Provided records section start
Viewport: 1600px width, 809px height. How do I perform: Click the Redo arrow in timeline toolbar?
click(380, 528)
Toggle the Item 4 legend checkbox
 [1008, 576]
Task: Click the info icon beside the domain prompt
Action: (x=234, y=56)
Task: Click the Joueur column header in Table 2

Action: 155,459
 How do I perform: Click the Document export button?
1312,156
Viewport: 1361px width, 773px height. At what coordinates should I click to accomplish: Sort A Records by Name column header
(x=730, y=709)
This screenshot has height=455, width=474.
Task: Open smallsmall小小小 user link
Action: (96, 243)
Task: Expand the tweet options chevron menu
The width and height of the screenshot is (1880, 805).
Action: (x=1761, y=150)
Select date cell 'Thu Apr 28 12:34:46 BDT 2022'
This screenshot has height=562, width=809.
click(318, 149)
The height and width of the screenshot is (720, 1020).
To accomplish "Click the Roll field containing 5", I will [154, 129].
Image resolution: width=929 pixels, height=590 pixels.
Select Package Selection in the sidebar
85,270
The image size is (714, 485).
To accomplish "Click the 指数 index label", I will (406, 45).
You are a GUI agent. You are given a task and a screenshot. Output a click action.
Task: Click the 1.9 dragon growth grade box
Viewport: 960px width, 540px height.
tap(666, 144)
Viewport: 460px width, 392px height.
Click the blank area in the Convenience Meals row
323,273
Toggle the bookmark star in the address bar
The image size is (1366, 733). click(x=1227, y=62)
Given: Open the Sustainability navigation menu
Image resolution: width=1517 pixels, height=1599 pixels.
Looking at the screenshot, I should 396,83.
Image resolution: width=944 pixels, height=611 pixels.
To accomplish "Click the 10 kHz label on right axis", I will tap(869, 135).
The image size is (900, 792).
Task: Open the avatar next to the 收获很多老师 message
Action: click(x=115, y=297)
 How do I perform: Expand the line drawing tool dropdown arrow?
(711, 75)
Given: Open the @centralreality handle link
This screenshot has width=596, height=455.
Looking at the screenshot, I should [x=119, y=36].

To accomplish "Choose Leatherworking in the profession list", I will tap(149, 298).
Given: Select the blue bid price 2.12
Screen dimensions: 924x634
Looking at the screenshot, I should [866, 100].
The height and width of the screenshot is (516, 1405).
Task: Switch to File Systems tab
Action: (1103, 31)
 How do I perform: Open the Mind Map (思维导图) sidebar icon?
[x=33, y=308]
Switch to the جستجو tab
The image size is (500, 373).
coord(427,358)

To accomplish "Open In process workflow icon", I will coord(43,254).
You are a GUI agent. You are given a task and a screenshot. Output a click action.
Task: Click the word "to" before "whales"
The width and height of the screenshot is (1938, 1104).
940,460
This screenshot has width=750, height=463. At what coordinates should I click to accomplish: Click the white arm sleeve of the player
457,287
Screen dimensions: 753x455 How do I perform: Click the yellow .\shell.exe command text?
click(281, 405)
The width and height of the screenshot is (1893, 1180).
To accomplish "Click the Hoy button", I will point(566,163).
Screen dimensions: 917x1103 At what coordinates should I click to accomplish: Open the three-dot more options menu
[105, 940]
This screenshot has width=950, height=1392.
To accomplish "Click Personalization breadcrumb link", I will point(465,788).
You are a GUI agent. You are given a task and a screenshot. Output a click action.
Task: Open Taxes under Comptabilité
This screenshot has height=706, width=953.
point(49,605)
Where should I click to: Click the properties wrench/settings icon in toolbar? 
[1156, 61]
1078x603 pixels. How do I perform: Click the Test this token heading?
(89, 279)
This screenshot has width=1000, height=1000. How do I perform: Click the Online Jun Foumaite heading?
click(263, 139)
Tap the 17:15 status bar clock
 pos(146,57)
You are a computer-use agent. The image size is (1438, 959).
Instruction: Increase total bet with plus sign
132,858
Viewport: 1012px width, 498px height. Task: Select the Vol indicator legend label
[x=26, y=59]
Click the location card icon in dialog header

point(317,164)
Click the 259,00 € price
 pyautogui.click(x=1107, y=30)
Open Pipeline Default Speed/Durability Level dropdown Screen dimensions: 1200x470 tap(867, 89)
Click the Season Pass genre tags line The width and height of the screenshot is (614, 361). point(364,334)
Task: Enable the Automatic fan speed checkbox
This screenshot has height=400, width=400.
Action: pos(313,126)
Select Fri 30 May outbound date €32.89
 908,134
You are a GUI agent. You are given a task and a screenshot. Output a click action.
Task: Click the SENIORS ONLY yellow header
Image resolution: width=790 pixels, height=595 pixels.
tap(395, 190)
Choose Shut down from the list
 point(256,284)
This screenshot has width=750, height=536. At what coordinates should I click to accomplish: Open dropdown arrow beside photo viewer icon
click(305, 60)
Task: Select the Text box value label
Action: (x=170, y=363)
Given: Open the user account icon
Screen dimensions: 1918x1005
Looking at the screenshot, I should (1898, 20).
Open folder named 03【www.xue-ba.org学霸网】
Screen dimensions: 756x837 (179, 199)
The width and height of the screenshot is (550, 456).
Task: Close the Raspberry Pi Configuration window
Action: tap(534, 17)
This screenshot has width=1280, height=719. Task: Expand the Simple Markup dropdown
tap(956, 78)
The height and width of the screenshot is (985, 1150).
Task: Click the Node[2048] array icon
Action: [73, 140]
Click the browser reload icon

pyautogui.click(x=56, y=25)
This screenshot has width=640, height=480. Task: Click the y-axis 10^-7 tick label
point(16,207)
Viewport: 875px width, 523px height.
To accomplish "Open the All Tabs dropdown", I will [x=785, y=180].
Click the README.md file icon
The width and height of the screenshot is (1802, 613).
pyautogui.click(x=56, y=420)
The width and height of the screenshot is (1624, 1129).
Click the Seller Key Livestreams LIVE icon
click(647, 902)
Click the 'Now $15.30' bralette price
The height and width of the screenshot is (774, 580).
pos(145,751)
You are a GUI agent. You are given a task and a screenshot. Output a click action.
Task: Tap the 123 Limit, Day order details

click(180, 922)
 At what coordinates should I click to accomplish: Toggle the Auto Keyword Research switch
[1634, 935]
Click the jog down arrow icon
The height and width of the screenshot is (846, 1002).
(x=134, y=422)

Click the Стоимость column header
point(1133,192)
Provided records section end
**Problem statement:** The reply is to be an exact repeat of the records above.

**The answer:**
Viewport: 1600px width, 809px height. How do I perform: Click the Redo arrow in timeline toolbar?
click(380, 528)
Toggle the Item 4 legend checkbox
 [1008, 576]
Task: Click the info icon beside the domain prompt
Action: (x=234, y=56)
Task: Click the Joueur column header in Table 2

Action: 155,459
 How do I perform: Click the Document export button?
1312,156
Viewport: 1361px width, 773px height. At what coordinates should I click to accomplish: Sort A Records by Name column header
(x=730, y=709)
This screenshot has height=455, width=474.
Task: Open smallsmall小小小 user link
Action: (96, 243)
Task: Expand the tweet options chevron menu
The width and height of the screenshot is (1880, 805).
Action: (x=1761, y=150)
Select date cell 'Thu Apr 28 12:34:46 BDT 2022'
This screenshot has height=562, width=809.
click(318, 149)
The height and width of the screenshot is (720, 1020).
To accomplish "Click the Roll field containing 5", I will [154, 129].
Image resolution: width=929 pixels, height=590 pixels.
Select Package Selection in the sidebar
85,270
The image size is (714, 485).
To accomplish "Click the 指数 index label", I will (406, 45).
You are a GUI agent. You are given a task and a screenshot. Output a click action.
Task: Click the 1.9 dragon growth grade box
Viewport: 960px width, 540px height.
tap(666, 144)
Viewport: 460px width, 392px height.
Click the blank area in the Convenience Meals row
323,273
Toggle the bookmark star in the address bar
The image size is (1366, 733). click(x=1227, y=62)
Given: Open the Sustainability navigation menu
Image resolution: width=1517 pixels, height=1599 pixels.
Looking at the screenshot, I should 396,83.
Image resolution: width=944 pixels, height=611 pixels.
To accomplish "Click the 10 kHz label on right axis", I will tap(869, 135).
The image size is (900, 792).
Task: Open the avatar next to the 收获很多老师 message
Action: click(x=115, y=297)
 How do I perform: Expand the line drawing tool dropdown arrow?
(711, 75)
Given: Open the @centralreality handle link
This screenshot has width=596, height=455.
Looking at the screenshot, I should [x=119, y=36].

To accomplish "Choose Leatherworking in the profession list", I will tap(149, 298).
Given: Select the blue bid price 2.12
Screen dimensions: 924x634
Looking at the screenshot, I should [866, 100].
The height and width of the screenshot is (516, 1405).
Task: Switch to File Systems tab
Action: (1103, 31)
 How do I perform: Open the Mind Map (思维导图) sidebar icon?
[x=33, y=308]
Switch to the جستجو tab
The image size is (500, 373).
coord(427,358)

To accomplish "Open In process workflow icon", I will coord(43,254).
You are a GUI agent. You are given a task and a screenshot. Output a click action.
Task: Click the word "to" before "whales"
The width and height of the screenshot is (1938, 1104).
940,460
This screenshot has width=750, height=463. At what coordinates should I click to accomplish: Click the white arm sleeve of the player
457,287
Screen dimensions: 753x455 How do I perform: Click the yellow .\shell.exe command text?
click(281, 405)
The width and height of the screenshot is (1893, 1180).
To accomplish "Click the Hoy button", I will point(566,163).
Screen dimensions: 917x1103 At what coordinates should I click to accomplish: Open the three-dot more options menu
[105, 940]
This screenshot has width=950, height=1392.
To accomplish "Click Personalization breadcrumb link", I will point(465,788).
You are a GUI agent. You are given a task and a screenshot. Output a click action.
Task: Open Taxes under Comptabilité
This screenshot has height=706, width=953.
point(49,605)
Where should I click to: Click the properties wrench/settings icon in toolbar? 
[1156, 61]
1078x603 pixels. How do I perform: Click the Test this token heading?
(89, 279)
This screenshot has width=1000, height=1000. How do I perform: Click the Online Jun Foumaite heading?
click(263, 139)
Tap the 17:15 status bar clock
 pos(146,57)
You are a computer-use agent. The image size is (1438, 959).
Instruction: Increase total bet with plus sign
132,858
Viewport: 1012px width, 498px height. Task: Select the Vol indicator legend label
[x=26, y=59]
Click the location card icon in dialog header

point(317,164)
Click the 259,00 € price
 pyautogui.click(x=1107, y=30)
Open Pipeline Default Speed/Durability Level dropdown Screen dimensions: 1200x470 tap(867, 89)
Click the Season Pass genre tags line The width and height of the screenshot is (614, 361). point(364,334)
Task: Enable the Automatic fan speed checkbox
This screenshot has height=400, width=400.
Action: pos(313,126)
Select Fri 30 May outbound date €32.89
 908,134
You are a GUI agent. You are given a task and a screenshot. Output a click action.
Task: Click the SENIORS ONLY yellow header
Image resolution: width=790 pixels, height=595 pixels.
tap(395, 190)
Choose Shut down from the list
 point(256,284)
This screenshot has width=750, height=536. At what coordinates should I click to accomplish: Open dropdown arrow beside photo viewer icon
click(305, 60)
Task: Select the Text box value label
Action: (x=170, y=363)
Given: Open the user account icon
Screen dimensions: 1918x1005
Looking at the screenshot, I should (1898, 20).
Open folder named 03【www.xue-ba.org学霸网】
Screen dimensions: 756x837 (179, 199)
The width and height of the screenshot is (550, 456).
Task: Close the Raspberry Pi Configuration window
Action: tap(534, 17)
This screenshot has width=1280, height=719. Task: Expand the Simple Markup dropdown
tap(956, 78)
The height and width of the screenshot is (985, 1150).
Task: Click the Node[2048] array icon
Action: [73, 140]
Click the browser reload icon

pyautogui.click(x=56, y=25)
This screenshot has width=640, height=480. Task: Click the y-axis 10^-7 tick label
point(16,207)
Viewport: 875px width, 523px height.
To accomplish "Open the All Tabs dropdown", I will [x=785, y=180].
Click the README.md file icon
The width and height of the screenshot is (1802, 613).
pyautogui.click(x=56, y=420)
The width and height of the screenshot is (1624, 1129).
Click the Seller Key Livestreams LIVE icon
click(647, 902)
Click the 'Now $15.30' bralette price
The height and width of the screenshot is (774, 580).
pos(145,751)
You are a GUI agent. You are given a task and a screenshot. Output a click action.
Task: Tap the 123 Limit, Day order details

click(180, 922)
 At what coordinates should I click to accomplish: Toggle the Auto Keyword Research switch
[1634, 935]
Click the jog down arrow icon
The height and width of the screenshot is (846, 1002).
(x=134, y=422)

Click the Стоимость column header
point(1133,192)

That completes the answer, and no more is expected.